──────── Выбранный отрывок
[назад] [главная] [следующая]    
 

Ярополк Лапшин:
«Здесь мне больше нечего делать»


Ярополк Леонидович, вы только что отметили 85-летний юбилей. Будете ли вы еще снимать фильмы?

Только что я подал директору Свердлоской киностудии Чурбанову заявление об увольнении, которое незамедлительно было подписано. На этом моя карьера прекращается.

Какой из снятых вами фильмов самый любимый?

Наиболее масштабными, удачными работами считаю те, которые были сделаны давно, на «уральском» материале – экранизации «Приваловские миллионы» и «Демидовы». Из поздних – «Перед рассветом». У картины довольно печальная судьба. До постановки сценарий 20 лет лежал у Бокарева «в столе», он написал его, еще будучи студентом ВГИКа. Увидев сценарий, я сразу послал его в Москву на утверждение, получил отказ. Прошло много лет, мне удалось снова обратиться с тем же сценарием, не сразу, но он был утвержден в том виде, в каком задумывался. Картина была снята – и 15 лет пролежала в беззвестии, пока ее не показал 1 канал 22 июля 2001 г. Мне кажется, фильм несправедливо был отлучен от кинематографической жизни, он достоин разговора. В основном фильмы о войне тогда делались масштабно, с привлечением огромного количества войск, техники, обязательно с участием генералитета – стрельба, вперед, победа... У меня все скромно: «окраина» войны, маленький городок, куда приходят немцы – и судьба троих героев разного положения в обществе, разных взглядов, которых война собрала вместе, и они совершили подвиг. 24 ноября у меня будет юбилейный день в Москве в Центральном Доме кино – именно «Перед рассветом» я хочу там показать. Еще очень люблю картину, которую сделал несколько лет назад с большим трудом – денег катастрофически не хватало «На полпути в Париж». Всегда была острой проблема «утечки мозгов» из страны, потери нашего достояния, потенциала. Я сделал картину об отъезде крупного ученого за границу, ну, и не только об этом, конечно. Когда показал ее здесь, для работников нашего, уральского, филиала Академии наук, они восприняли ее очень хорошо, даже посвятили фильму целый разворот в своем ежегоднике.
────────────────
* **Задания к упражнению**
a) Перепишите из интервью с Ярополком Лапшиным фрагмент, начиная со слов «Ярополк Леонидович, вы» и заканчивая словами «фильмов самый любимый?».
b) Ответьте по интервью с Ярополком Лапшиным на следующие вопросы:
(i) Кому Лапшин подал заявление об увольнении?
(ii) Когда 1 канал показал фильм «Перед рассветом»?
(iii) Где пройдет юбилейный день Лапшина 24 ноября?
──────── Записанные данные
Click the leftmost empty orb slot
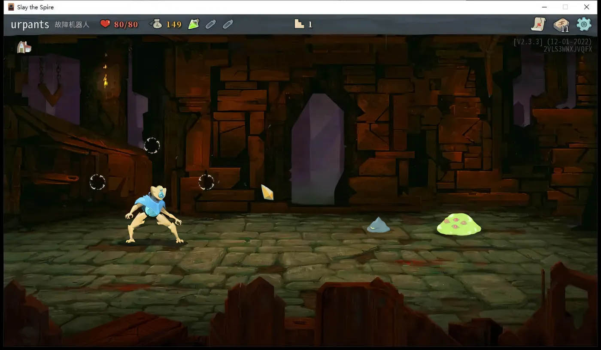pos(97,182)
────────────────
* **Результаты выполнения**
a)
Ярополк Леонидович, вы только что отметили 85-летний юбилей. Будете ли вы еще снимать фильмы?

Только что я подал директору Свердлоской киностудии Чурбанову заявление об увольнении, которое незамедлительно было подписано. На этом моя карьера прекращается.

Какой из снятых вами фильмов самый любимый?

b)
(i) Директору киностудии Чурбанову.
(ii) 22 июля 2001 г.
(iii) В Москве, в Центральном Доме кино.